1 year after Georgia spa shootings, anti-Asian violence is still rising, study finds

It’s been one year since eight people were killed after a gunman opened fire at two Atlanta-area massage businesses. Six of the victims were of Asian descent, sparking fear and outcry within Asian American communities across the country over the possibility the victims were targeted because of their race.

The deadly attacks were part of an increase in anti-Asian violence that emerged during the COVID-19 pandemic, when former President Donald Trump and others called the coronavirus the “China virus” and “Kung Flu.”

In the aftermath of the Atlanta shootings, President Joe Biden said, “Whatever the motivation here, I know Asian Americans are very concerned. Because as you know, I have been speaking about the brutality against Asian Americans for the last couple months, and I think it’s very, very troubling.”

And a year later, violence against Asian Americans is still on the rise, according to recent reports.

• _EXTRACTED ENTRIES_:
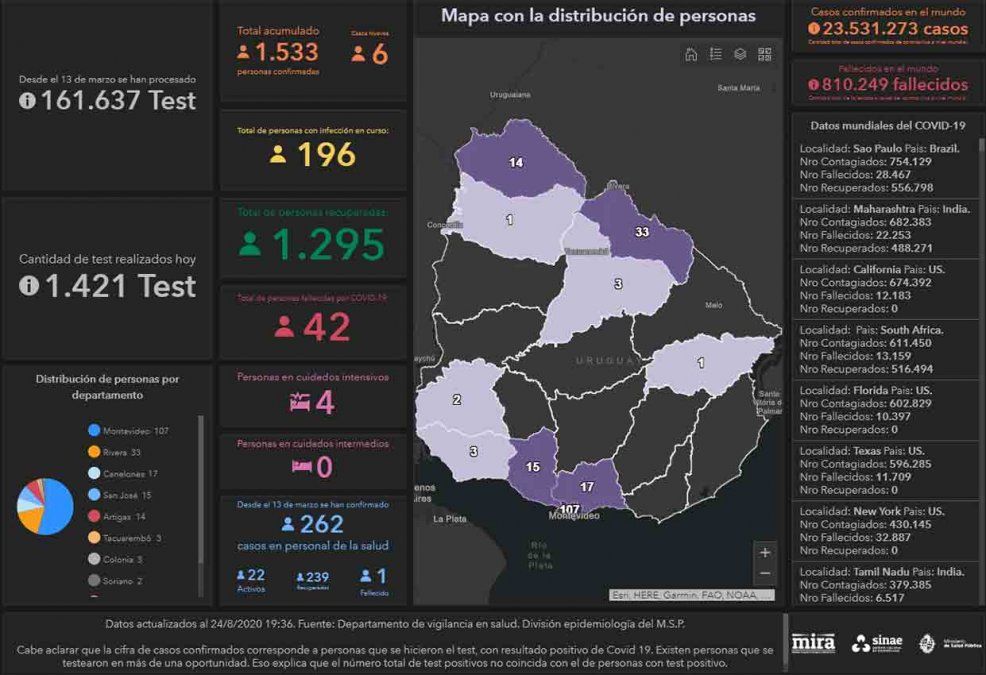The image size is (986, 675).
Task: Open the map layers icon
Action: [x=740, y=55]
---
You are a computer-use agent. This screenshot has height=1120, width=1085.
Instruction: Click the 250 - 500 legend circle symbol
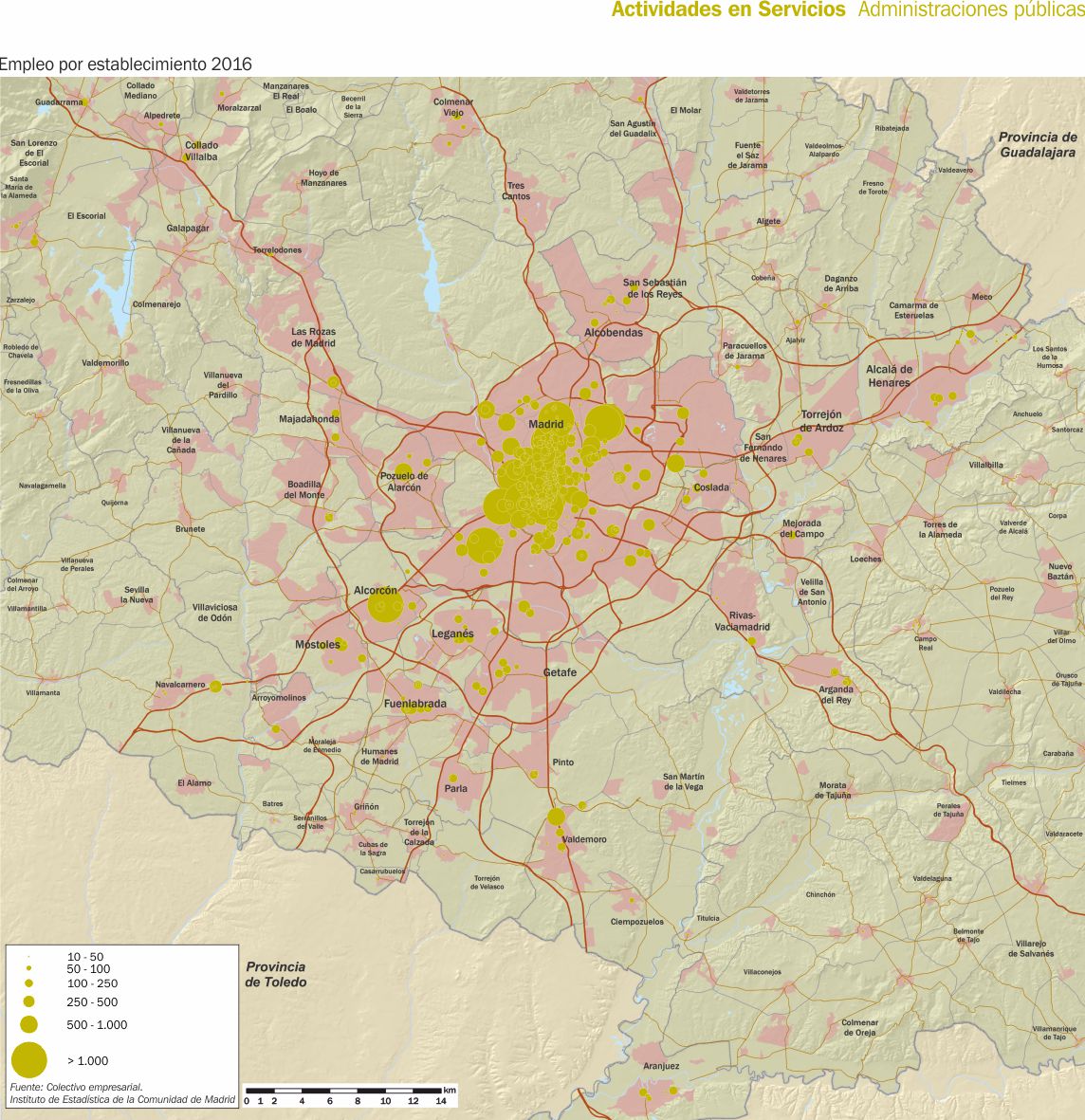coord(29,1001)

• _DIRECTIONS_:
**a)** List each specific count stated in the article on anti-Asian violence after the Georgia spa shootings, along with what it counts.
**b)** Extend the article on anti-Asian violence one year after the Georgia spa shootings, starting after its last sentence.
None of the material on this page is needed here.

• _RESPONSES TO THE TASKS_:
**a)**
- One year: the time since the shootings
- Eight: the people killed
- Two: the Atlanta-area massage businesses where the gunman opened fire
- Six: the victims who were of Asian descent

**b)**
A recent report by Stop AAPI Hate said there were 10,905 reports of hate incidents against Asians in America between March 19, 2020 — three days after the Atlanta shootings — and Dec. 31, 2021.

That constitutes a 339% increase in reported hate incidents against Asian Americans over the past year, including both hate crimes and other instances of violence and discrimination, according to a March report by the National Asian Pacific American Women’s Forum.

Asian American and Pacific Islander women face a significant level of racialized violence, the NAPAWF said, making up 62% of all national hate incidents over the last year, according to the report.

NAPAWF surveyed 2,414 adult women who self-identify as Asian American, Native Hawaiian, or Pacific Islander.

Over the last 12 months, 74% of all respondents said they had personally experienced racism or discrimination, 38% reported experiencing sexual harassment, and 12% reported experiencing physical violence — either gender-based, race-based or both.

Of those, 53% of the perpetrators of racism or discrimination were strangers. The report said 43% of respondents said they were discriminated against for their race or ethnicity, 34% said they experienced racism because of their skin color, and 19% said they were targeted for their language or accent, the report said.

AAPI women also reported experiencing significant levels of sexual harassment.

Though 40% of all respondents reported feeling more unsafe now than when the pandemic first began, East Asian respondents were significantly more likely to report feeling more unsafe than other groups, the report said.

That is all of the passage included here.